Activity: When you reach the line containing "Screenshot is 768x2275." in the data below, begin returning lines exactly as written, and stop once the line containing "[tabpanel] (210, 457)" has been returned.

Task inputs:

........

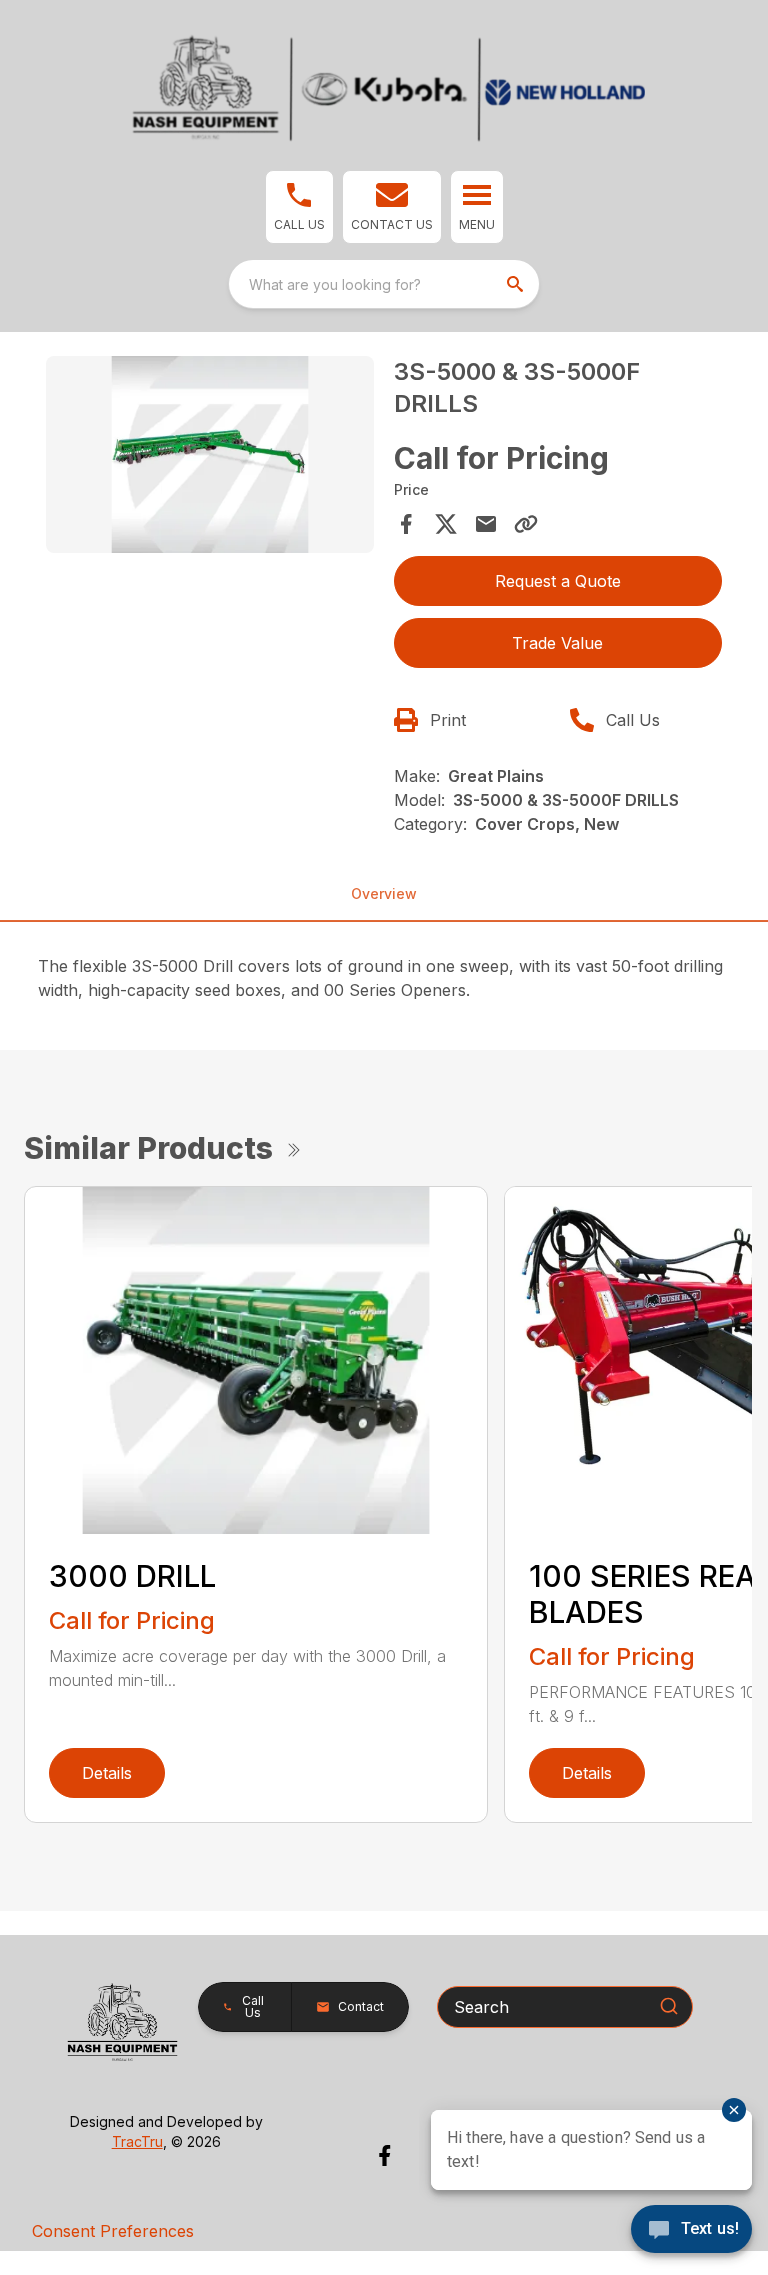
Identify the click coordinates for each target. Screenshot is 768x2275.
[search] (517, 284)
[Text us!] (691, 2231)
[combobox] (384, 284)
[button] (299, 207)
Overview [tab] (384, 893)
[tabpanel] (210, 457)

........

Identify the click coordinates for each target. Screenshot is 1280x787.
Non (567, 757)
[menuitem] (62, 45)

........

Output:
Identify the click coordinates for each target. Screenshot is 768x2275.
[search] (517, 284)
[Text us!] (691, 2231)
[combobox] (384, 284)
[button] (299, 207)
Overview [tab] (384, 893)
[tabpanel] (210, 457)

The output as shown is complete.